Die FAZ berichtet, Präsident Assad habe in einem Interview mit der russischen Zeitung „Kommersant“ gesagt, die Krise in Georgien habe gezeigt, welche Rolle Israel und seine Militärberater dort gespielt hätten. Moskau hatte Israel vorgehalten, Georgien mit Militärfahrzeugen, Sprengstoff, unbemannten Drohnen und Ausbildung unterstützt zu haben. In Damaskus hiess es, die syrische Regierung hoffe, dass Russland jetzt seine Beziehungen zu Israel überdenken und sich wieder verstärkt arabischen Staaten zuwenden werde.

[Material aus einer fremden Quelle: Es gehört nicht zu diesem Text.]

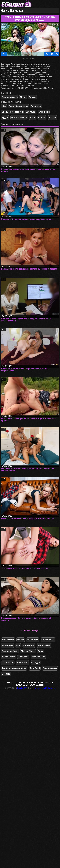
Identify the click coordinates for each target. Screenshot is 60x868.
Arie (18, 645)
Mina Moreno (8, 640)
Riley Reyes (7, 645)
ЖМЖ (32, 118)
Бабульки (30, 112)
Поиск (40, 683)
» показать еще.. (30, 630)
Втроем (42, 118)
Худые (5, 118)
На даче (53, 118)
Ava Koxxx (23, 657)
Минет (23, 97)
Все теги (6, 674)
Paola (41, 651)
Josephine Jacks (10, 651)
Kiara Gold (34, 668)
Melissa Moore (28, 651)
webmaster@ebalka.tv (45, 688)
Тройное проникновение (14, 668)
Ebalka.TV (22, 688)
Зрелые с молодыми (12, 112)
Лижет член (33, 640)
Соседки (35, 662)
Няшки (21, 640)
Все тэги (49, 683)
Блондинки (44, 112)
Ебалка (10, 683)
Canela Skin (29, 645)
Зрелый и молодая (19, 106)
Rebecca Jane (38, 657)
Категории (20, 683)
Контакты (31, 683)
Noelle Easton (8, 657)
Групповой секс (10, 97)
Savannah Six (48, 640)
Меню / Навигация (12, 10)
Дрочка (32, 97)
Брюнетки (36, 106)
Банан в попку (50, 668)
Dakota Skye (8, 662)
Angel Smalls (44, 645)
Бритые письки (19, 118)
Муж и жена (23, 662)
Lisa (4, 106)
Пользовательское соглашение (30, 685)
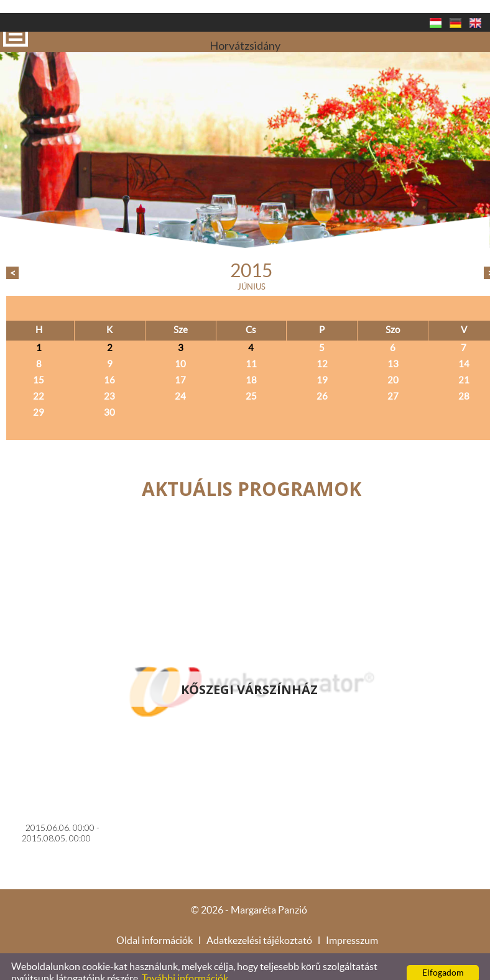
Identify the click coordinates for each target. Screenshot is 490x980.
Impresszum (352, 928)
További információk (185, 966)
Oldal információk (154, 928)
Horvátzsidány (245, 22)
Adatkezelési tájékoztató (259, 928)
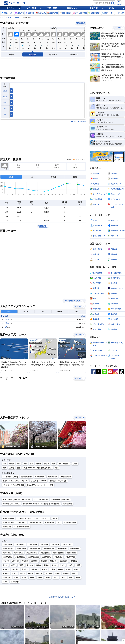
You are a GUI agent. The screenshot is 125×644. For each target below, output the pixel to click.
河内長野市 (35, 569)
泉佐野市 (6, 569)
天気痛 (5, 96)
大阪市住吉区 (45, 553)
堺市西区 (34, 561)
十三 (19, 464)
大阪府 (17, 17)
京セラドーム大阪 (35, 522)
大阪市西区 (44, 544)
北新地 (39, 464)
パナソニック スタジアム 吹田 (13, 485)
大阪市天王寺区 (8, 548)
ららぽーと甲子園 (70, 522)
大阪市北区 (58, 557)
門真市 (15, 574)
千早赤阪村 (14, 582)
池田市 (13, 565)
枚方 (7, 320)
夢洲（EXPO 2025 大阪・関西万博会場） (38, 468)
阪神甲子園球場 (8, 518)
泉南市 (57, 574)
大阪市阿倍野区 (32, 553)
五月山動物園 (40, 476)
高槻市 (38, 565)
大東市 (52, 569)
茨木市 (70, 565)
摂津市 (22, 574)
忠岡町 (48, 578)
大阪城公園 (7, 526)
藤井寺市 (39, 574)
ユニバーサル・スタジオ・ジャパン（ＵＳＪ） (33, 518)
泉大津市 (30, 565)
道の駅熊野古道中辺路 (22, 526)
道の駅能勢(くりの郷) (10, 476)
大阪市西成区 (72, 553)
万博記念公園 (52, 476)
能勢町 (40, 578)
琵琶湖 (55, 518)
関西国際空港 (67, 504)
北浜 (54, 464)
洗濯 (5, 114)
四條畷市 (66, 574)
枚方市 (62, 565)
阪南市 (16, 578)
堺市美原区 (64, 561)
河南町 (5, 582)
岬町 (71, 578)
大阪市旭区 (7, 553)
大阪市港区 (55, 544)
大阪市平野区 (46, 557)
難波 (4, 468)
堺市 (57, 468)
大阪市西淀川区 (35, 548)
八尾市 (78, 565)
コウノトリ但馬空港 (41, 500)
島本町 (24, 578)
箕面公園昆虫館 (26, 476)
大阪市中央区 (70, 557)
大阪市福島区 (20, 544)
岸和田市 (74, 561)
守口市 (54, 565)
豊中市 (5, 565)
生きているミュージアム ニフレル (15, 481)
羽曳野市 (6, 574)
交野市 (75, 574)
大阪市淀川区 (8, 557)
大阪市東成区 (62, 548)
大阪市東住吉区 (58, 553)
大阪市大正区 (67, 544)
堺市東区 (25, 561)
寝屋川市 (25, 569)
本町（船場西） (64, 464)
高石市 (30, 574)
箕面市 (68, 569)
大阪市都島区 (8, 544)
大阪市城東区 (18, 553)
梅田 (32, 464)
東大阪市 (48, 574)
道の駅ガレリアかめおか (58, 481)
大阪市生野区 (75, 548)
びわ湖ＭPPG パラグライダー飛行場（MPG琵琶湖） (41, 504)
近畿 (10, 17)
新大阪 (12, 464)
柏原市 (76, 569)
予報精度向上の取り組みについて (62, 597)
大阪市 (46, 464)
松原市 (44, 569)
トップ (2, 17)
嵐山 (59, 522)
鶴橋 (19, 468)
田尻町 (64, 578)
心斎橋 (75, 464)
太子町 (78, 578)
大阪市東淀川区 (49, 548)
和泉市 (60, 569)
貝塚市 (46, 565)
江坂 (4, 464)
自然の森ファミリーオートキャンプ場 (40, 485)
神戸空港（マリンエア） (11, 504)
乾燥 (5, 102)
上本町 (12, 468)
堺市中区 (16, 561)
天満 (25, 464)
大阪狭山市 (7, 578)
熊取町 (56, 578)
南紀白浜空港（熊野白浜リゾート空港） (17, 500)
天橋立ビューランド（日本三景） (14, 522)
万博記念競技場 (66, 476)
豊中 (7, 323)
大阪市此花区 (32, 544)
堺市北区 (53, 561)
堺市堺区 (6, 561)
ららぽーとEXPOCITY (38, 481)
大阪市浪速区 (22, 548)
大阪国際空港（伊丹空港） (60, 500)
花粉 (5, 108)
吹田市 (21, 565)
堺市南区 (44, 561)
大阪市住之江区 (33, 557)
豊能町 (32, 578)
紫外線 (5, 91)
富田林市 (16, 569)
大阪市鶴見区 (20, 557)
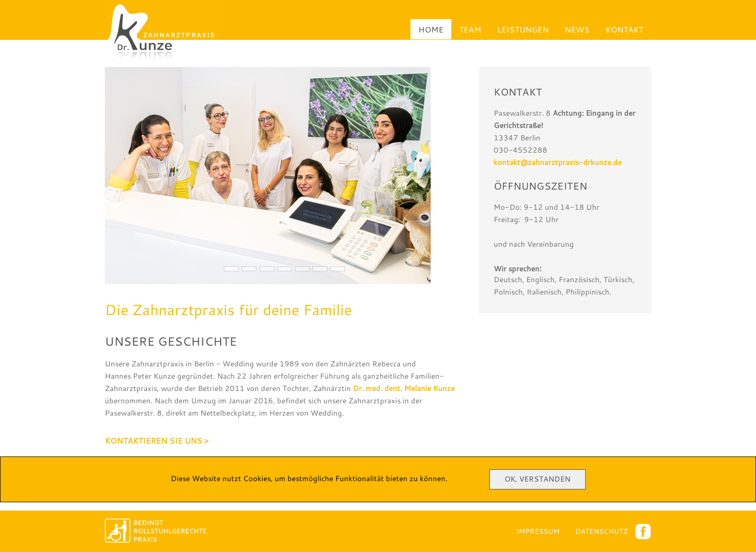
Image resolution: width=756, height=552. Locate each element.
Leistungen (523, 29)
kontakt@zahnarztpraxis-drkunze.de (558, 162)
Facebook (643, 531)
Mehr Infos (468, 478)
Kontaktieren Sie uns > (157, 440)
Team (470, 29)
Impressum (538, 531)
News (577, 29)
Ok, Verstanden (537, 479)
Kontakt (624, 29)
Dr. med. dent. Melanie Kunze (404, 388)
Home (431, 29)
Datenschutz (601, 531)
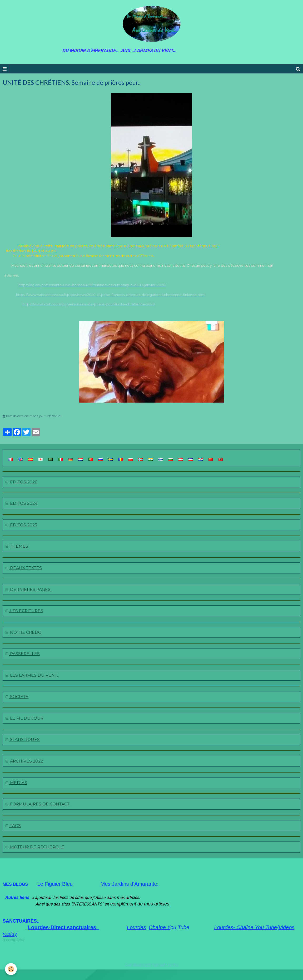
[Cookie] (11, 969)
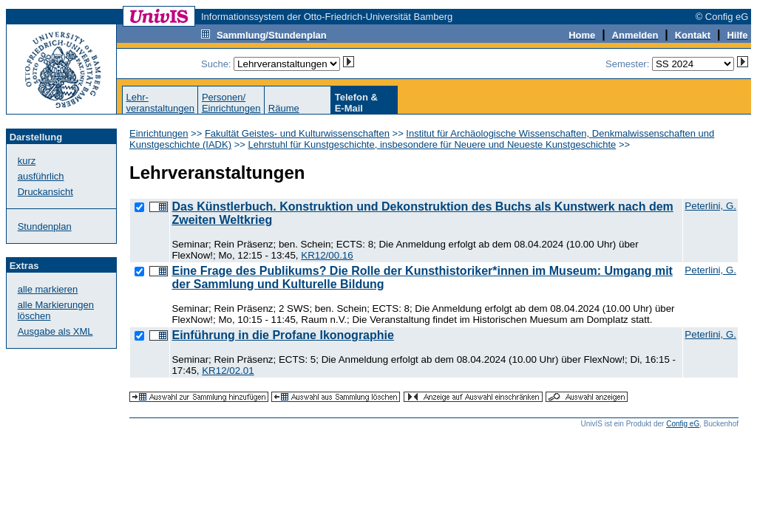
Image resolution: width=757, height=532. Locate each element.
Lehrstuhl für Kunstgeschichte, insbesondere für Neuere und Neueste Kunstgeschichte (432, 144)
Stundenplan (44, 226)
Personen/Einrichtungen (231, 103)
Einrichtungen (159, 133)
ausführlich (41, 176)
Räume (284, 108)
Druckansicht (45, 191)
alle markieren (48, 289)
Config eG (682, 423)
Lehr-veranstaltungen (160, 103)
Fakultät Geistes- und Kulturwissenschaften (297, 133)
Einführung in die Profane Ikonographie (282, 335)
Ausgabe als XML (55, 331)
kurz (27, 160)
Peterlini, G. (710, 205)
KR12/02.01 (228, 370)
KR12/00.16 (327, 255)
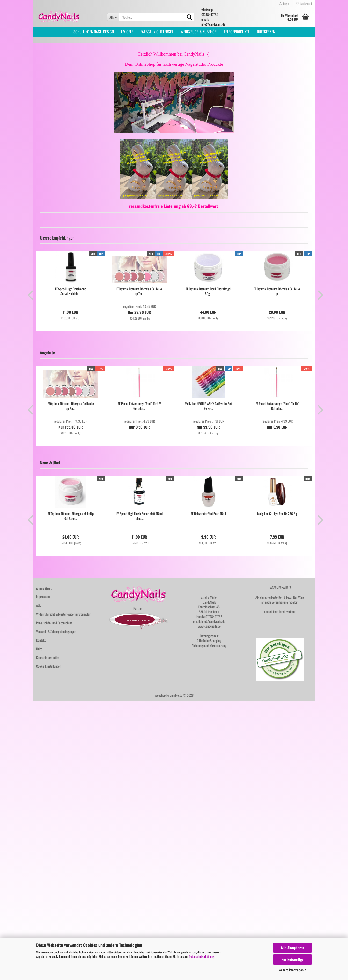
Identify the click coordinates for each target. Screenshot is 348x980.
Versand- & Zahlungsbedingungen (56, 631)
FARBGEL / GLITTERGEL (157, 32)
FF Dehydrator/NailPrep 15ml (208, 514)
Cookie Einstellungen (49, 666)
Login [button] (284, 3)
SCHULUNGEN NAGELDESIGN (94, 32)
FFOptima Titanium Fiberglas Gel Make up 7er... (139, 291)
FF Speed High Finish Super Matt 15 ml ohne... (139, 516)
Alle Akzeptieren (292, 947)
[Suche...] (113, 17)
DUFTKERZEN (266, 32)
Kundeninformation (48, 657)
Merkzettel (304, 3)
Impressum (43, 596)
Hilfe (39, 649)
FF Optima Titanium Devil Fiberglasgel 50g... (208, 291)
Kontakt (41, 640)
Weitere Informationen (292, 970)
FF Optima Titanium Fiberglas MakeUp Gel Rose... (71, 516)
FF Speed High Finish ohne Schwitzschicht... (70, 291)
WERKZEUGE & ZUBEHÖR (198, 32)
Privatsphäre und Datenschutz (54, 622)
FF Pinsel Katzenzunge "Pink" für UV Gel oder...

Über den Zweck seines Besuches sagte Assad: „Militärisch-technische Zusammenarbeit ist das Hauptthema, der Kauf von Waffen ist sehr wichtig. Ich denke, wir sollten sie beschleunigen. Vor allem deshalb, weil der Westen und Israel weiterhin Druck auf Russland ausüben.“
Amerika, Israel und die Nato hatten zuletzt Russland gedrängt, seine Rüstungsgeschäfte mit Syrien zu verringern, das in der Region ein Verbündeter Irans ist. Moskau lieferte in den vergangenen Jahren Kampfflugzeuge vom Typ Mig-29 und Mig-31 sowie Raketen. Russische Kriegsschiffe nutzten den Mittelmeerhafen in Tartus.
In dem Interview erklärte sich Assad mit Blick auf das amerikanische Raketenabwehrprogramm bereit, russische Raketen in Syrien zu stationieren: „Russland sollte wirklich über Gegenschritte nachdenken, um gegen seine Umzingelung vorzugehen.“ Noch habe man darüber nicht verhandelt, aber es sei vorstellbar, russische Abwehrraketen vom Typ Iskander in Syrien zu stationieren. Sie haben eine Reichweite von 200 Kilometern und können mit atomaren Sprengköpfen bestückt werden.